En 1 Pedro 1:4-5, se habla de nuestra herencia, que está reservada en los cielos para nosotros. Después se dice: “vosotros, que sois guardados por el poder de Dios mediante la fe, para alcanzar la salvación que está preparada para ser manifestada en el tiempo postrero”. Aquí tenemos dos cosas:

  • Somos guardados por el poder de Dios. Es una absoluta certidumbre. Si el poder de Dios me guarda, con certeza alcanzaré la meta. He aquí el lado de Dios.
  • Pero Dios no me dice a mí como creyente: Tienes un lugar en el cielo, ahora puedes vivir como tú quieras. ¡Dios jamás dice eso! Me dice: En las pruebas de fe, te guardo y te conduzco a la meta. Si pienso que puedo vivir como yo quiera, porque el cielo me está asegurado, Dios interviene mediante pruebas para la fe, para llevarme cerca de su corazón. Así, el lado nuestro es la fe.

Encontramos también aquí estos dos lados. La esperanza del Evangelio está fundada únicamente en la obra redentora del Señor Jesús. Es plenamente suficiente para que entremos en el cielo. Pero Dios quiere que nos apeguemos firmemente a ella por la fe y dirijamos nuestra vida a su honor.

 

Versículo 23b: “…que habéis oído, el cual se predica en toda la creación que está debajo del cielo; del cual yo Pablo fui hecho ministro”.

Pablo, ministro del Evangelio y ministro de la Iglesia

Dios quería dar un futuro en el cielo a hombres que eran sus enemigos. ¿Cómo fue revelado este plan de Dios?

Para lograr este propósito, hacen falta dos cosas. Por un lado, que el Evangelio de Dios sea anunciado y, por otro, que el misterio de Cristo sea dado a conocer. El apóstol Pablo tuvo la gran misión de predicar estos dos aspectos de la fe cristiana. Como ministro del Evangelio (v. 23), anunció a los hombres las Buenas Nuevas de la redención, y explicó a los creyentes por medio de la epístola a los Romanos las grandes verdades de la salvación. Estas contienen esencialmente las siguientes afirmaciones: Aquel que confiesa a Dios sus pecados y cree en el nombre y en la obra del Señor Jesús, es justificado. Es aceptado por Dios, aunque el pecado original esté aún en él.

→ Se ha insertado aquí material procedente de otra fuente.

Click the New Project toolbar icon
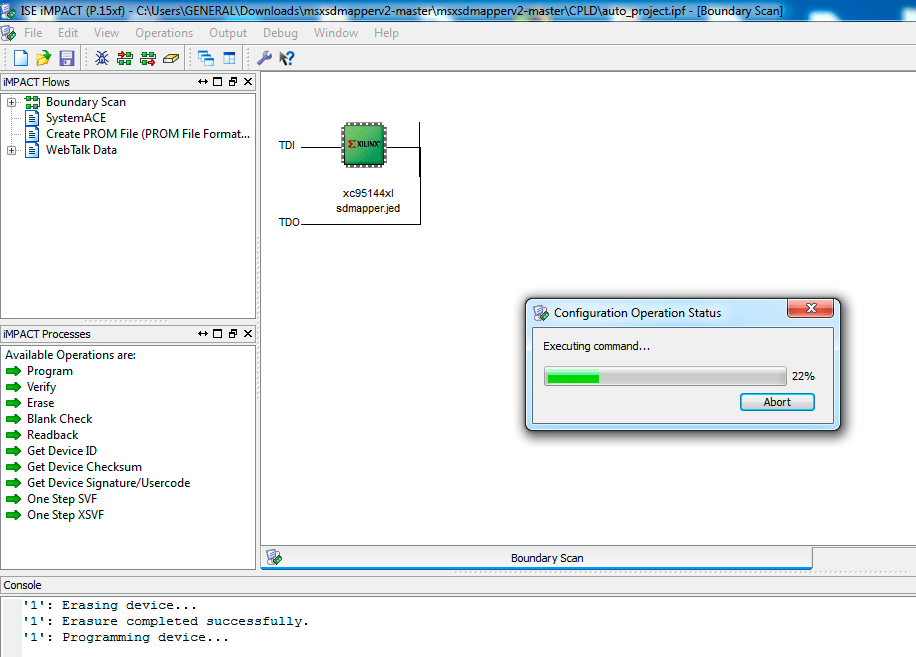This screenshot has width=916, height=657. tap(21, 58)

Pero por la obra redentora del Señor Jesús, no solo los problemas de los pecados son resueltos, es decir, no solo el aspecto negativo ha desaparecido completamente ante los ojos de un Dios santo, sino que, sobre el fundamento de esta obra, él también nos ha enriquecido abundantemente. Como ministro de la Iglesia (véase v. 25), Pablo nos presenta estas riquezas particularmente en la epístola a los Efesios.